#### EXTRAIT CHOISI:
┌──

Son set débute par un énorme bruit blanc, qui va rapidement laisser la place à un travail sur la voix. La voix enregistrée, mais aussi la propre voix de Valerio Tricoli, retravaillée en direct, qui va se faire d’abord susurrante, puis plus vindicative. Le substrat sonore va reprendre de l’ampleur pour un final explosif. Une sorte de trame narrative se dégage rétrospectivement de l’ensemble, ce qui laisse penser que le set n’était pas si improvisé qu’on pouvait l’imaginer de prime abord. L’électroacoustique est aussi une manière de raconter des histoires.

└──

#### TRAVAIL À FAIRE:
a - Traduisez en anglais la phrase suivante de l'extrait sur le set de Valerio Tricoli : « Le substrat sonore va reprendre de l’ampleur pour un final explosif. »
b - Poursuivez l'extrait sur le set de Valerio Tricoli après sa dernière phrase.
Les données n'ont aucun rapport avec l'extrait.

#### DONNÉES FOURNIES:
┌──

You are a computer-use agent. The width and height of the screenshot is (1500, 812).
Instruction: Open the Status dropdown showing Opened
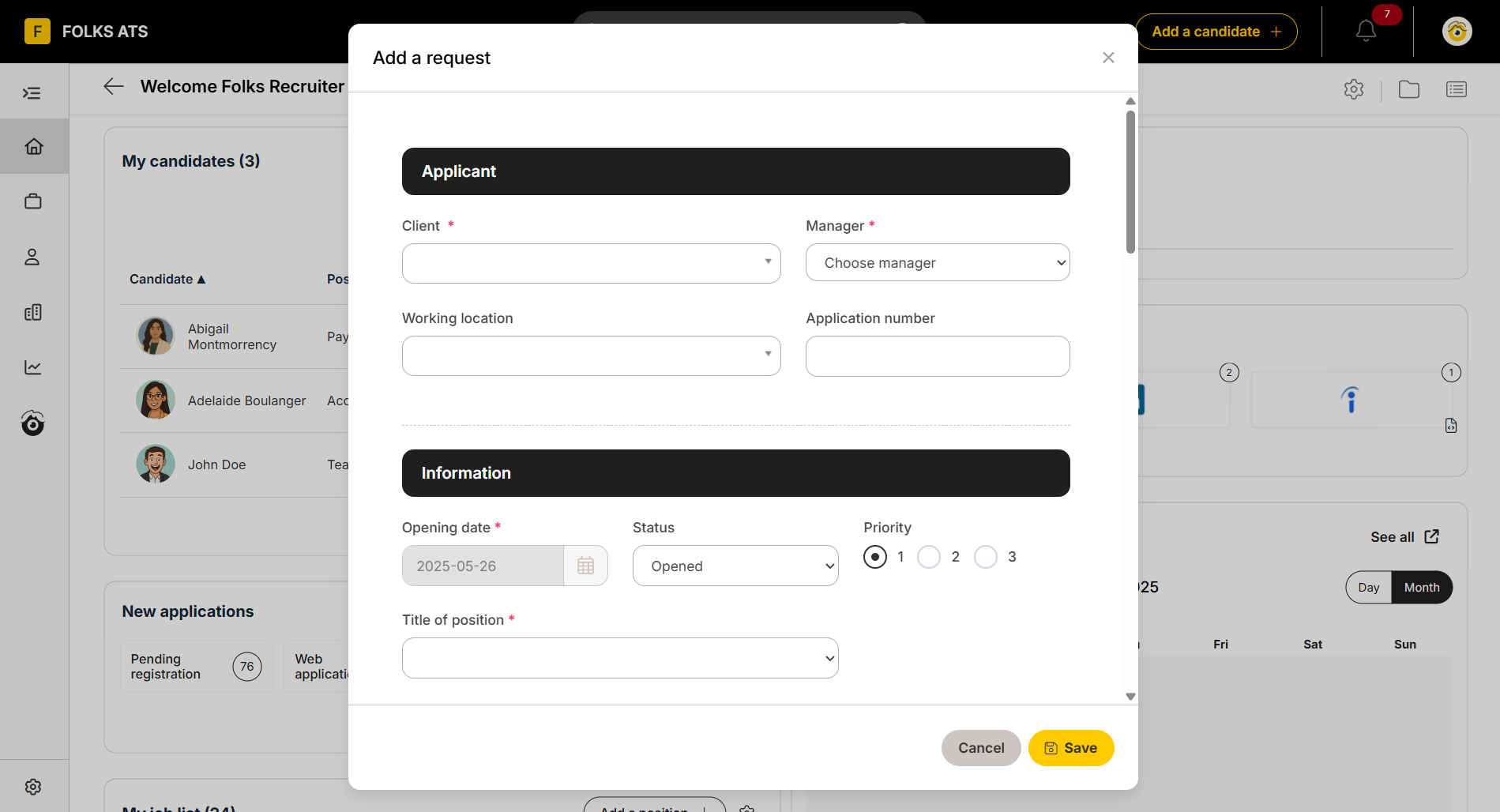point(735,566)
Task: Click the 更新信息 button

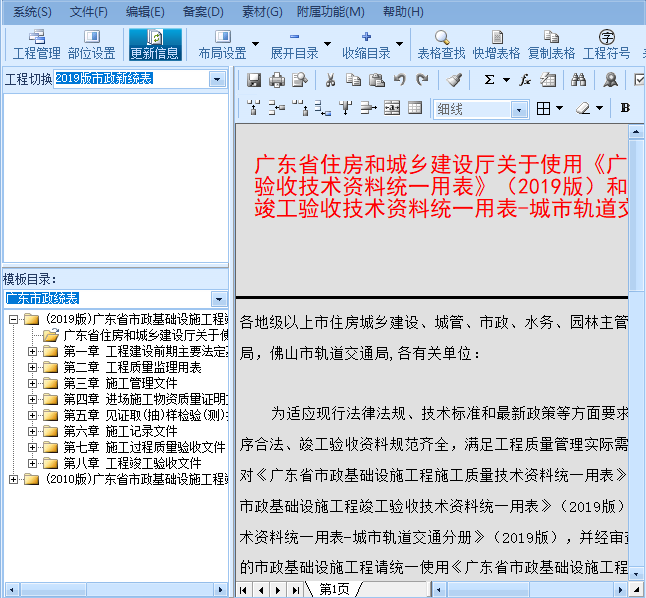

└──

#### RÉPONSES PAR CONSIGNE:
a - The sound substrate will build up again for an explosive finale.

b -
Puis vient le tour de Stephen O’Malley (Guitare) et Anthony Pateras (Piano et électronique). On ne présente plus Stephen O’Malley, membre fondateur du fameux groupe de doom Sun O)). Je dois avouer que je n’ai jamais vraiment écouté ce groupe. Il va donc falloir que je m’y intéresse de plus près. Par contre une pièce de musique électronique ambient (dans l’esprit de ce que peut produire Oren Ambarchi) présente sur le sixième volume de « Anthology of Noise and Electronic Music » du label Sub Rosa avait récemment attiré mon attention. Anthony Pateras, lui,  est un pianiste, improvisateur et compositeur australien que l’on a déjà pu écouter aux Instants Chavirés l’an dernier, développant un jeu de piano préparé énergique.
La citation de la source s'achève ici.